What to work on. Please identify every line in the listing below that contains the string "Open", and copy each of those lines.

[Data extracted from a collection]
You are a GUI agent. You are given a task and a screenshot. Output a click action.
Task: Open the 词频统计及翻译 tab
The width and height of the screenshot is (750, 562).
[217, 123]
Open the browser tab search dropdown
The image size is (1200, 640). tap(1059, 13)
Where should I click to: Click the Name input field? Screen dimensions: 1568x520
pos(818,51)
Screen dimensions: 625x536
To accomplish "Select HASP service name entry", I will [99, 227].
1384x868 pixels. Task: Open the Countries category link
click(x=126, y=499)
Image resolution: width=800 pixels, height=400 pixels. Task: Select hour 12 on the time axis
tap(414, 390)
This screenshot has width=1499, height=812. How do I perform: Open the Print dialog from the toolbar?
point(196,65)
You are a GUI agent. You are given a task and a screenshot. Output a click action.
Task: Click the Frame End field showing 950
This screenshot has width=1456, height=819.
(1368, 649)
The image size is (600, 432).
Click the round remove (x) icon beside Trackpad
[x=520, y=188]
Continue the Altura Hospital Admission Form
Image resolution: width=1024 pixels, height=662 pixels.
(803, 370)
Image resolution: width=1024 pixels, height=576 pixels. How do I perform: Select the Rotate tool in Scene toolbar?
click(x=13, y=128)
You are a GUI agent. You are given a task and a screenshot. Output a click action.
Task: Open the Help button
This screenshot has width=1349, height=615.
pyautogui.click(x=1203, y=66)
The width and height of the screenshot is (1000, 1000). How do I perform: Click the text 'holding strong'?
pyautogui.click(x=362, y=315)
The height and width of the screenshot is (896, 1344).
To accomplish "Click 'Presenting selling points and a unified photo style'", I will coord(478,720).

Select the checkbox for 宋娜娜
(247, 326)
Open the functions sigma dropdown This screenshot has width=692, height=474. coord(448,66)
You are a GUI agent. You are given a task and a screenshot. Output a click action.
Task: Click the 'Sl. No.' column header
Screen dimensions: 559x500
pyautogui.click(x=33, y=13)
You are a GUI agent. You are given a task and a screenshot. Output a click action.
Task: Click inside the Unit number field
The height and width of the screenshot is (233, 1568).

Written response.
Task: Open the 词频统计及翻译 tab
Open the browser tab search dropdown
1384x868 pixels. Task: Open the Countries category link
This screenshot has width=1499, height=812. How do I perform: Open the Print dialog from the toolbar?
Task: Open the Help button
Open the functions sigma dropdown This screenshot has width=692, height=474. coord(448,66)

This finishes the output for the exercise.